» Task to complete
Copy the records from the line containing "Screen dimensions: 1272x868" through the line containing "click(1204, 214)", omitting the pictures.

» Source records
==========

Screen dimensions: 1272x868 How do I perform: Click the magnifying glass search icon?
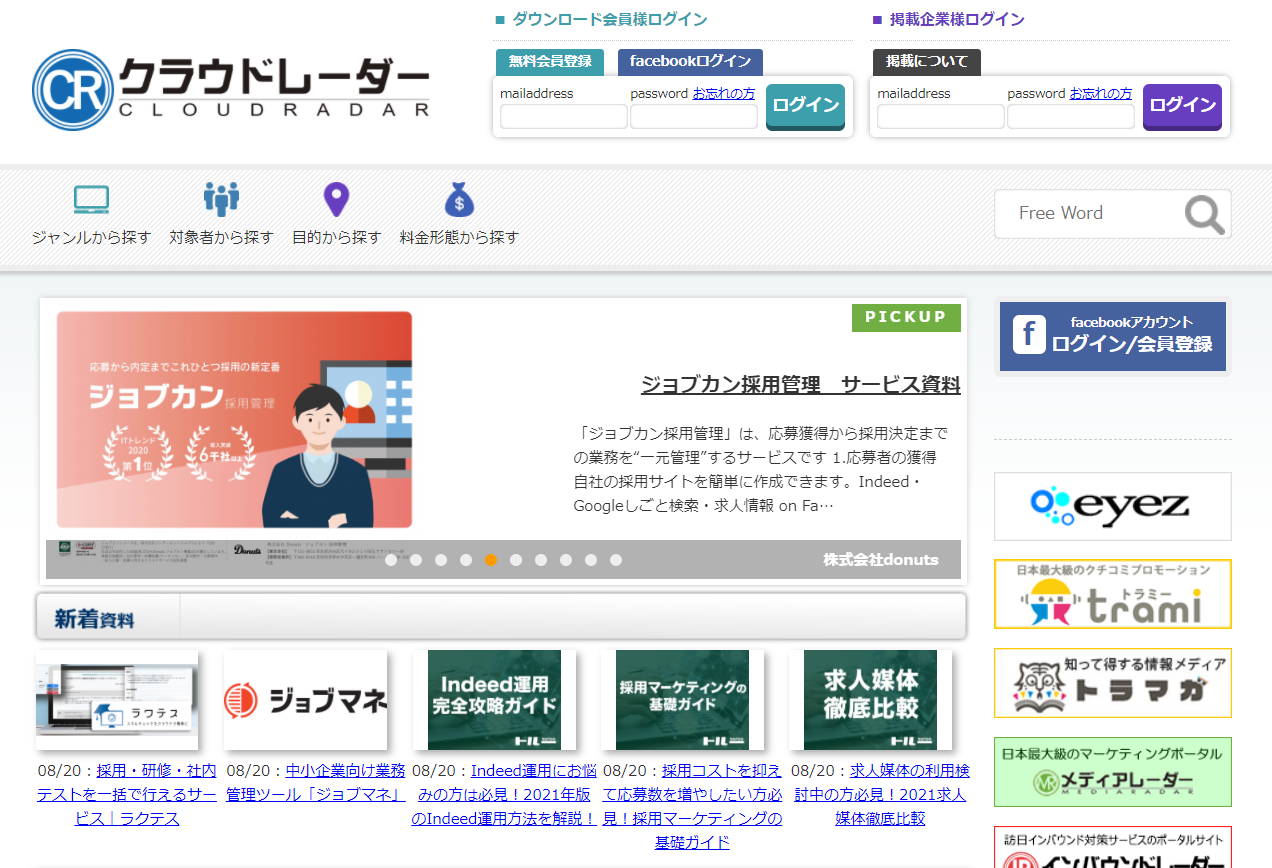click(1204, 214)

==========

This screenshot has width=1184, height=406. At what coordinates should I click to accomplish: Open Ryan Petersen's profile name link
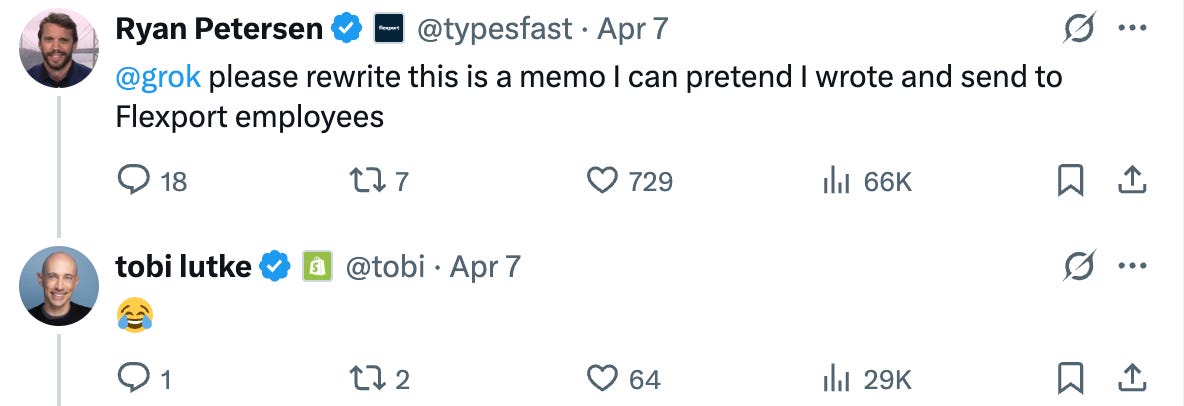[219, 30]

==========

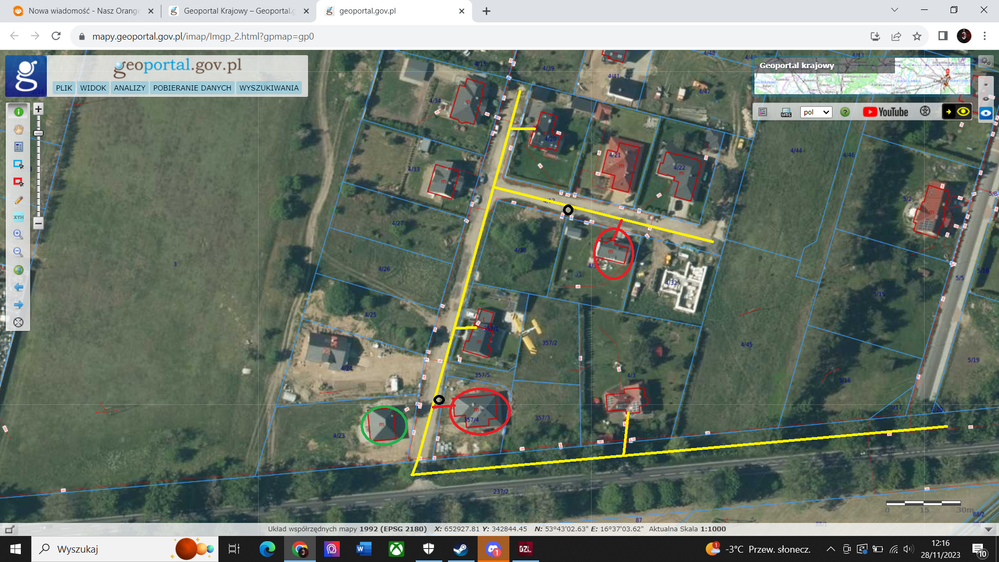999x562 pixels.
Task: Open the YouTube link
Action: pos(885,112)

==========

» Correct output
Screen dimensions: 1272x868 How do I perform: Click the magnifying glass search icon?
click(1204, 214)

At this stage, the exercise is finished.